The DA remained extremely concerned at the lack of response from Mineral Resources and Energy Minister Gwede Mantashe, his department, and Parliament, regarding the ongoing diesel shortages being experienced around South Africa, DA shadow minister of mineral resources and energy Kevin Mileham said in a statement.

Gauteng was among the worst hit, with numerous wholesalers and retailers reportedly "dry" and others experiencing difficulty in obtaining resupply, he said.

Although production had ramped up at the refineries and product imports had arrived in South African ports, the fact remained that it would still take at least a week for those products to reach inland markets.

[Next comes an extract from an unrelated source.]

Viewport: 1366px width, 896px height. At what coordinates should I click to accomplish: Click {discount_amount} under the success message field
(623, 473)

This situation had been exacerbated by the theft of parts of the multi-product pipeline from Durban to Gauteng, which had now reportedly resumed operations, Mileham said.

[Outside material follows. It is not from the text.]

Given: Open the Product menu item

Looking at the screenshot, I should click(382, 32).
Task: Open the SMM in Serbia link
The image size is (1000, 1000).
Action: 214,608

Neither Mantashe nor Parliament's portfolio committee on mineral resources and energy chairperson Sahlulele Luzipo had responded to the DA's request for an urgent briefing on what was being done to mitigate this crisis.

"South Africa's economy, and particularly our mining, agriculture, and transport sectors, all of which could be considered the 'life blood' of our economy, is being hamstrung by government ineptitude.

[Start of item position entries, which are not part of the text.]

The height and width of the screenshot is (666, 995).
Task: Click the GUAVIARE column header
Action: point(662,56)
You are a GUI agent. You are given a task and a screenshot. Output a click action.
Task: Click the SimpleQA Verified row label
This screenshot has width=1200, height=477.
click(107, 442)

"It is clear that the situation with regard to diesel availability is worsening, despite industry and government protestations to the contrary and in spite of promises that normal supply would be restored by the end of May."

Mantashe and the heads of South Africa’s refineries should immediately brief the country on what the true status was, and when the country could really expect to have normal stock levels again, Mileham said.